Content starts
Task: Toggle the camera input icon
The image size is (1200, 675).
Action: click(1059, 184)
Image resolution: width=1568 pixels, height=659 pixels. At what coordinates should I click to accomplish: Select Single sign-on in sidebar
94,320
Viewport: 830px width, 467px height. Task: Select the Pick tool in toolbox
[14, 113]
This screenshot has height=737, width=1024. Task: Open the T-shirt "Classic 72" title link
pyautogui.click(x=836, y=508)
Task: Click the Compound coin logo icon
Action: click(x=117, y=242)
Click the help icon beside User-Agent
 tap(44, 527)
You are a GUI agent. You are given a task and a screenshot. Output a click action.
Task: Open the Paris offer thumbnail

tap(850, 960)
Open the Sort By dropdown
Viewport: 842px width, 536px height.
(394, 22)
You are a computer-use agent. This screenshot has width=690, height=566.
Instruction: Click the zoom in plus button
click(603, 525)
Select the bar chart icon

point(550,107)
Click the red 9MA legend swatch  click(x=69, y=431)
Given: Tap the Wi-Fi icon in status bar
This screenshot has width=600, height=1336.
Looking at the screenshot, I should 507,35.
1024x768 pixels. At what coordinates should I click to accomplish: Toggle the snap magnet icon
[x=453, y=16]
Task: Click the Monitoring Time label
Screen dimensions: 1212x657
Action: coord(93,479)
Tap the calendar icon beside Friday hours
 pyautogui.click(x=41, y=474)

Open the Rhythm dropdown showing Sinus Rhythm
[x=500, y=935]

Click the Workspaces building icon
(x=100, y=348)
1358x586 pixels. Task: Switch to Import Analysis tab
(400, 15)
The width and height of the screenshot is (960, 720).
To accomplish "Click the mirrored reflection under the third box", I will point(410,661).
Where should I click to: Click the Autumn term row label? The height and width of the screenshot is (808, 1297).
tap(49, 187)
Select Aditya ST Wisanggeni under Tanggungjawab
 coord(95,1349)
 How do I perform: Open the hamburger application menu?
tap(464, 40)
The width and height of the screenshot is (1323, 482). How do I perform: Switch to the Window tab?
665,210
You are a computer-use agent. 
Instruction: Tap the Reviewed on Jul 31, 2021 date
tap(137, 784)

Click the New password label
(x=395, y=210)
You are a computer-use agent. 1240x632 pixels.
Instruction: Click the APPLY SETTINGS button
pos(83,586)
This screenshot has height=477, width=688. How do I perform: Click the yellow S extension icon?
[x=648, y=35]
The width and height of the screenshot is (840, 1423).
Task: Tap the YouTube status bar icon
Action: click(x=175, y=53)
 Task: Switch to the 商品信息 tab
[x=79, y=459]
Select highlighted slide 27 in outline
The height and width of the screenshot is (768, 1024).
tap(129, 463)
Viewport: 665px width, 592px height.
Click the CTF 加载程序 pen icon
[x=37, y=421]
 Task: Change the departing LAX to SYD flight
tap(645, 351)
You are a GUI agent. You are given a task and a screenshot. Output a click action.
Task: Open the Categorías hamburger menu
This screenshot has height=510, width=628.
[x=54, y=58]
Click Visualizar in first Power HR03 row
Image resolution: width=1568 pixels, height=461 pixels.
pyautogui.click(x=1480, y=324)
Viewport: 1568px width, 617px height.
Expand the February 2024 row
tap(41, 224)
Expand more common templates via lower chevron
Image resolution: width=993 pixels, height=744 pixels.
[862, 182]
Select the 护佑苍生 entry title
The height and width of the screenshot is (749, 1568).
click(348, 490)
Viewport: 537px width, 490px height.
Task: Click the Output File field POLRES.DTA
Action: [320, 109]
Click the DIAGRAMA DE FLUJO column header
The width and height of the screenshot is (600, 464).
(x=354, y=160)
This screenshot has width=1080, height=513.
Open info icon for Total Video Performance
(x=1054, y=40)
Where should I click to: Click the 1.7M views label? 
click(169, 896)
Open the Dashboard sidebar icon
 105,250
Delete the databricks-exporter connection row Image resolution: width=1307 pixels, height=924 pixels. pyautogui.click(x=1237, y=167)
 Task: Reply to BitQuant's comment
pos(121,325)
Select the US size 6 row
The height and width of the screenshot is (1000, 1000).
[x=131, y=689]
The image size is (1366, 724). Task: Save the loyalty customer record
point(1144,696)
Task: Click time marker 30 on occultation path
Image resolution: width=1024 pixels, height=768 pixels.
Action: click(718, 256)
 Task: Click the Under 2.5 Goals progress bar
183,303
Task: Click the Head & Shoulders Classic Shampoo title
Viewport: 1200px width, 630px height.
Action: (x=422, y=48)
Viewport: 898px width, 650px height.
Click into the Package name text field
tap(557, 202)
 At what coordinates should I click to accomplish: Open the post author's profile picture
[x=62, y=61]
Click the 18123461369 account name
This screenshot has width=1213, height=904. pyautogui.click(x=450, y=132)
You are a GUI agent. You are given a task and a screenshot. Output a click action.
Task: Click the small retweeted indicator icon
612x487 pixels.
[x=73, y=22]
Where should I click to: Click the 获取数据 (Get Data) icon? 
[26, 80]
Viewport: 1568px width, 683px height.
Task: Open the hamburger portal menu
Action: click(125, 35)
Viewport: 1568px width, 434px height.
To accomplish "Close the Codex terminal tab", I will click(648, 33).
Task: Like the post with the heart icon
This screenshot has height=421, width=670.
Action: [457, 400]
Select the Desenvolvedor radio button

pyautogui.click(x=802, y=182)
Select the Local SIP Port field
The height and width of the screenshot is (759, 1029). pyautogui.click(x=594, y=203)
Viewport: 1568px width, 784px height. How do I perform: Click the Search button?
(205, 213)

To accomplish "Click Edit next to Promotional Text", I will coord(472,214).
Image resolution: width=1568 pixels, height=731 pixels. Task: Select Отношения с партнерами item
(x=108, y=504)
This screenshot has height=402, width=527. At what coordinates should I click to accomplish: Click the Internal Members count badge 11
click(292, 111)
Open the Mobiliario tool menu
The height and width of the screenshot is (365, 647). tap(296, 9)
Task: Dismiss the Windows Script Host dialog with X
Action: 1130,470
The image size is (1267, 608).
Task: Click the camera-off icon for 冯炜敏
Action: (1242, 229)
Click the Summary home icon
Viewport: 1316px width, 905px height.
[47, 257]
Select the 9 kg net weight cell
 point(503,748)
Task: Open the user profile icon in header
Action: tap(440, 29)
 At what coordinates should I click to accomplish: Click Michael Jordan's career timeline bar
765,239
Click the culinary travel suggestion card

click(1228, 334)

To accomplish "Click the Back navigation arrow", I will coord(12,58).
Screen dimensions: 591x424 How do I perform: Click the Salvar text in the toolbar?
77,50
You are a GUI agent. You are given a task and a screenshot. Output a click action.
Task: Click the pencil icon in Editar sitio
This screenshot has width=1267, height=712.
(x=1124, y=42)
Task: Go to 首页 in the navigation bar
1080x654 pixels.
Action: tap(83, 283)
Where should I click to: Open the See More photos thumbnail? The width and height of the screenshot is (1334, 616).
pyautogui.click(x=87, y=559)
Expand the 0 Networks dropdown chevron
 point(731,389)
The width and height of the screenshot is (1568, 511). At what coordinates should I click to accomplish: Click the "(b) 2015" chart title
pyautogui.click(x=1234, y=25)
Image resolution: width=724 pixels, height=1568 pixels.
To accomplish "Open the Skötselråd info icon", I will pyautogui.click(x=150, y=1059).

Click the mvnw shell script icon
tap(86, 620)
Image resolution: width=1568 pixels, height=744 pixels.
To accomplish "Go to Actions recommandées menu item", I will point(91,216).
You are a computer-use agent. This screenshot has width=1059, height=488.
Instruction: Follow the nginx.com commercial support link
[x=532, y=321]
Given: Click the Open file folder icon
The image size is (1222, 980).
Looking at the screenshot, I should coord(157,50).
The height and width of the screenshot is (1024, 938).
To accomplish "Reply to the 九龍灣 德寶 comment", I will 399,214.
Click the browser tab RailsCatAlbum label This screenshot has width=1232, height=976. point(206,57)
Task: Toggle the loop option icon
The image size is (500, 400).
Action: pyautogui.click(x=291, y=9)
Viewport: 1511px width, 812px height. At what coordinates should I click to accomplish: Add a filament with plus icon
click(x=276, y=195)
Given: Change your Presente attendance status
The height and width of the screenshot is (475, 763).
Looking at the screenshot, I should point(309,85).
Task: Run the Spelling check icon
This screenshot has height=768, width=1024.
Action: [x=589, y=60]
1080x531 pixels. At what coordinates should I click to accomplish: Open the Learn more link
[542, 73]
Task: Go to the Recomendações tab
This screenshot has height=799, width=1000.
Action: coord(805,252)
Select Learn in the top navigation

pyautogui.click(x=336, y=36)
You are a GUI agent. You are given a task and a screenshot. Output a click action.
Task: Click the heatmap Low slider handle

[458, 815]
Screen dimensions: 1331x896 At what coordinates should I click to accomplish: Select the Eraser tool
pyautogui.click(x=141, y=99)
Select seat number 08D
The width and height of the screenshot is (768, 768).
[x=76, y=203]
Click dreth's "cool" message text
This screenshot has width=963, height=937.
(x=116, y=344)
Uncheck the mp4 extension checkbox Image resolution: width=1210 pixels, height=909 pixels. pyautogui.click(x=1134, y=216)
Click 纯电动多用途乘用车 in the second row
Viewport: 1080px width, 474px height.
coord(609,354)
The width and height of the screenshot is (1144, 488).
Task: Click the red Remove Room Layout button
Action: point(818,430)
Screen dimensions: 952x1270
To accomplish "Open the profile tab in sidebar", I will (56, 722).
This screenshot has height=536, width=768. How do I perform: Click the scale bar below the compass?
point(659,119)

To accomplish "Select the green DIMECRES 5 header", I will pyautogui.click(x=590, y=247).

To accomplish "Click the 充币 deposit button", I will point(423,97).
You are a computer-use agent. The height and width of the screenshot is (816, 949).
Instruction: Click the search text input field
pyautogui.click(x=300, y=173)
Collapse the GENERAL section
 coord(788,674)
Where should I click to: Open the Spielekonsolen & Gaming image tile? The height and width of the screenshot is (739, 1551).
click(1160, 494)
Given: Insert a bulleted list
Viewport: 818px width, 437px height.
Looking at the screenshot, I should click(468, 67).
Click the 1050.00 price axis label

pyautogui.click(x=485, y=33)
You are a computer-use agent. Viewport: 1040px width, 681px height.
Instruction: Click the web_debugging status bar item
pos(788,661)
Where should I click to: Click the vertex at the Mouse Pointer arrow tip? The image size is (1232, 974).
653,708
Content ends
## What is required
Each line from the one with "Viewport: 818px width, 437px height." through the last line of the records above must be retyped exactly, and no other line may be given.

## Answer section
Viewport: 818px width, 437px height.
Looking at the screenshot, I should click(468, 67).
Click the 1050.00 price axis label

pyautogui.click(x=485, y=33)
You are a computer-use agent. Viewport: 1040px width, 681px height.
Instruction: Click the web_debugging status bar item
pos(788,661)
Where should I click to: Click the vertex at the Mouse Pointer arrow tip? The image size is (1232, 974).
653,708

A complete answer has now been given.